- [Exercise]:
Your task is to print all of the entries exactly, though the pictures should not be included.
##### Data to examine
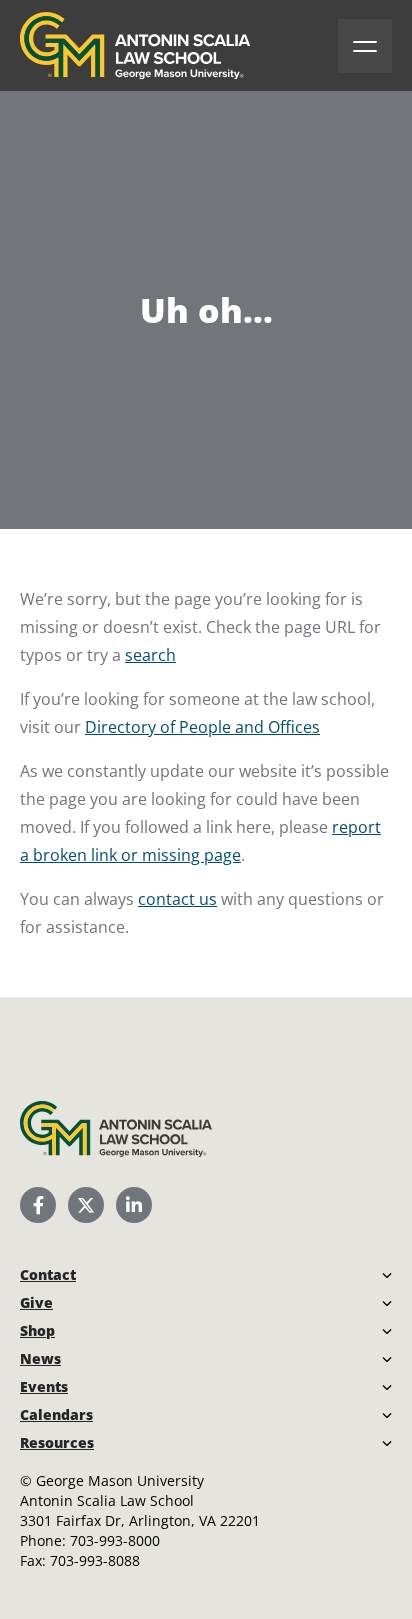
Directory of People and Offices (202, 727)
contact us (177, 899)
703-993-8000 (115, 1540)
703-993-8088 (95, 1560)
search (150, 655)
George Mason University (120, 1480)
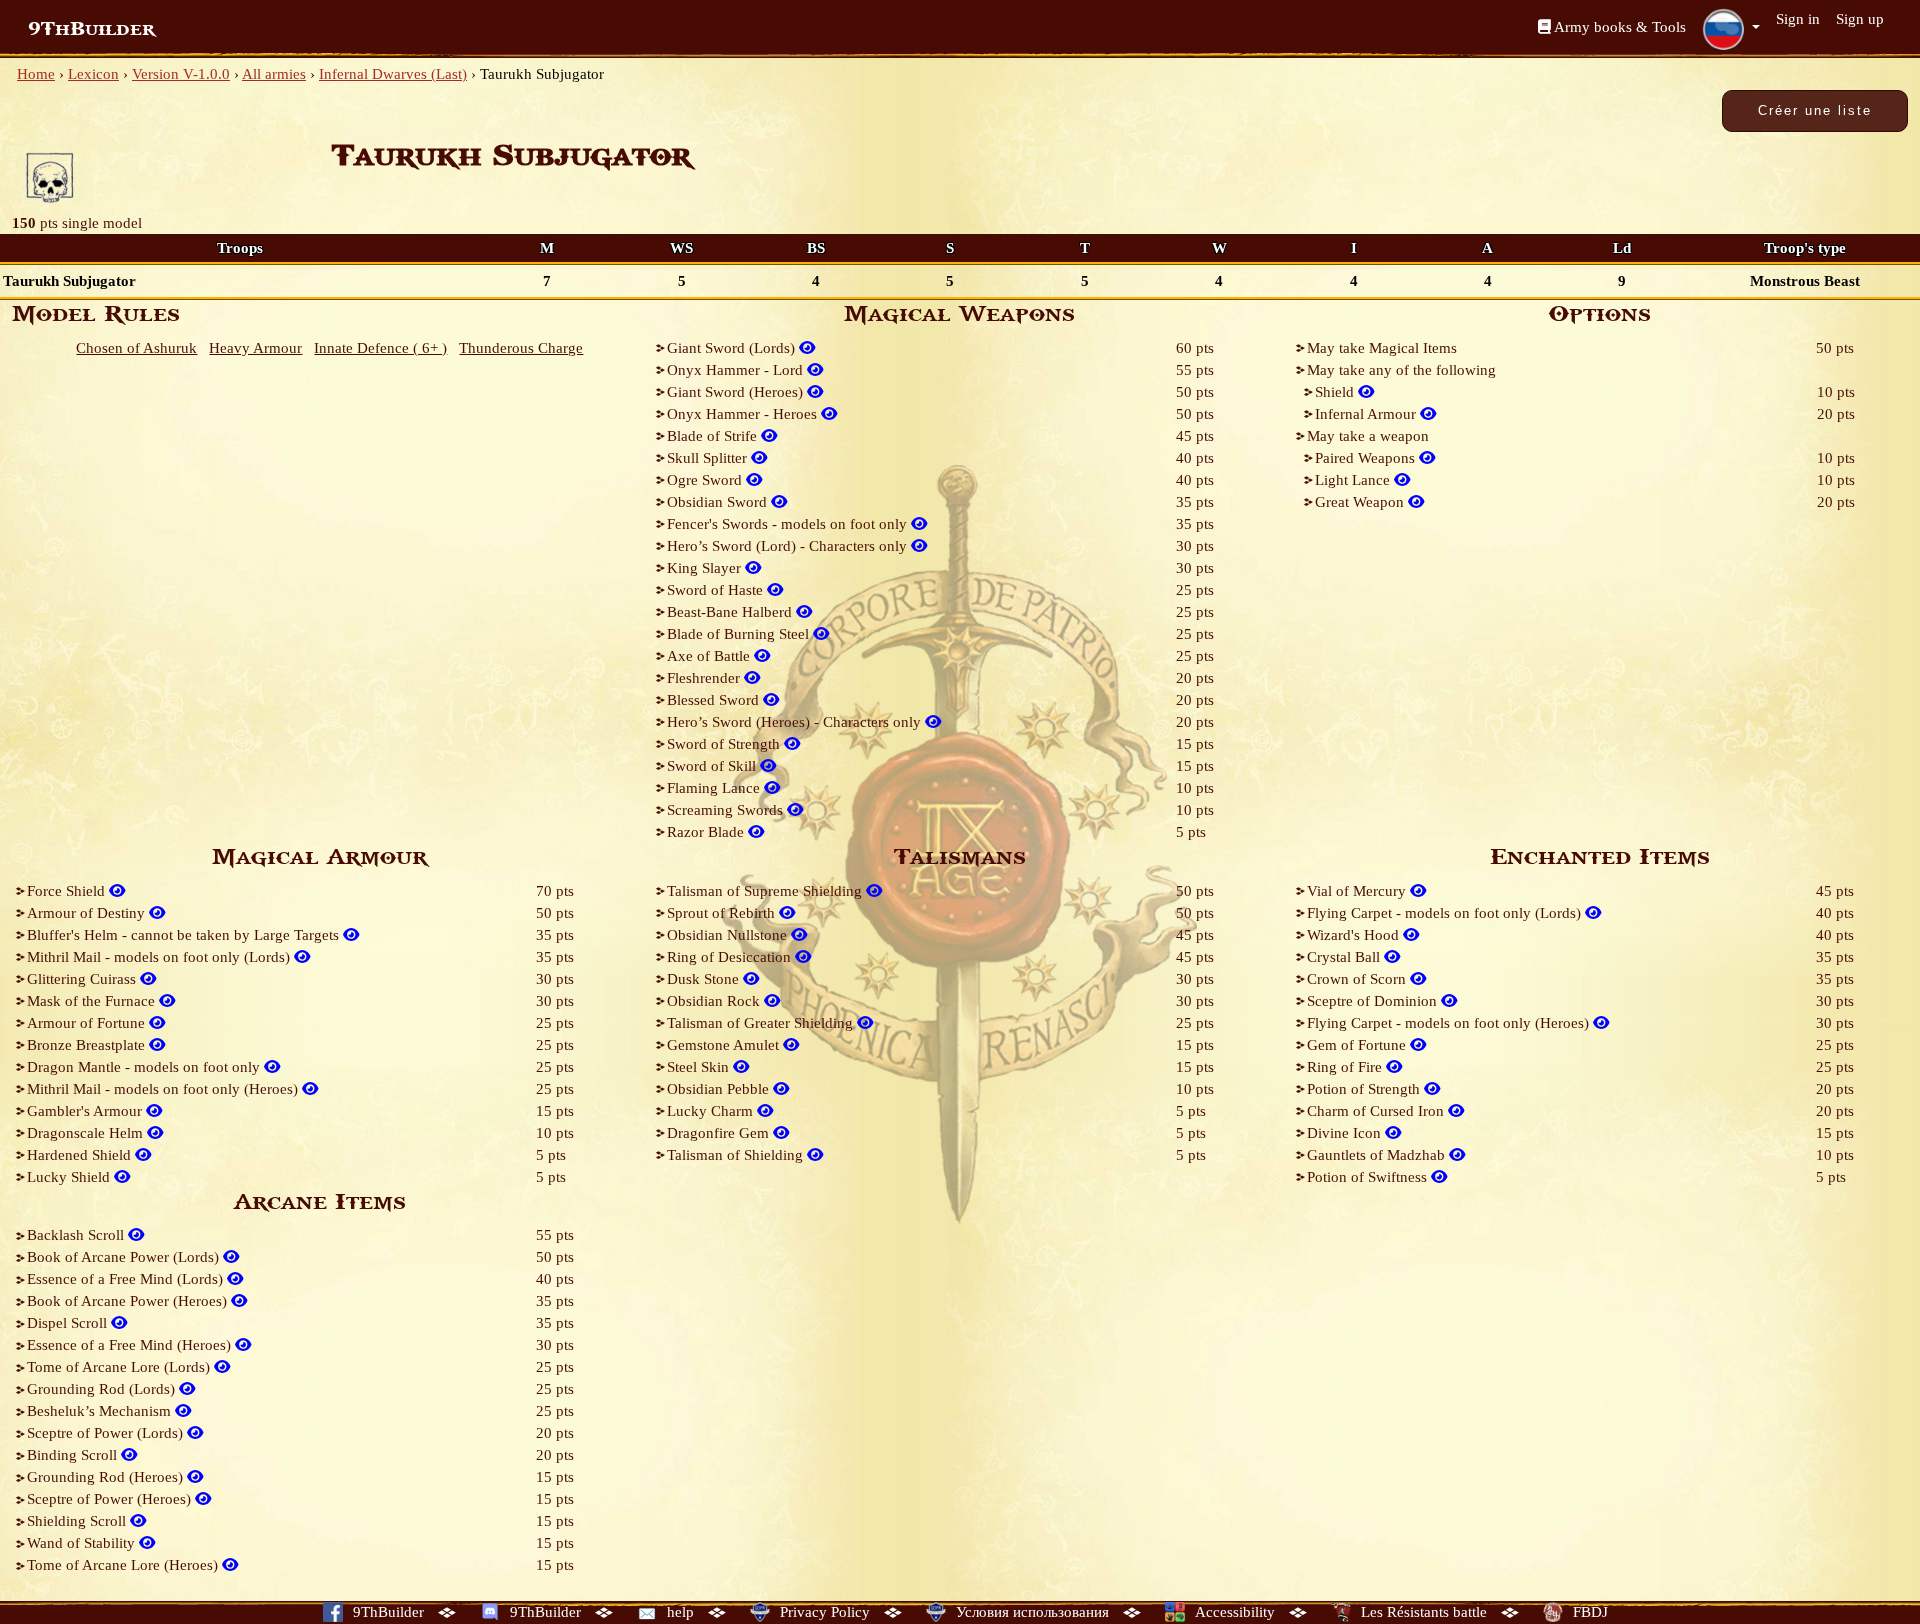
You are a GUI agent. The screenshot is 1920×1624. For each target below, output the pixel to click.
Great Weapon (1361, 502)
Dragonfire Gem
##########
- [Reply to the exercise]:
Directory of People and Offices (202, 727)
contact us (177, 899)
703-993-8000 (115, 1540)
703-993-8088 (95, 1560)
search (150, 655)
George Mason University (120, 1480)
You are a GUI agent. The screenshot is 1920×1624. For each target below, output the pixel to click.
Great Weapon (1361, 502)
Dragonfire Gem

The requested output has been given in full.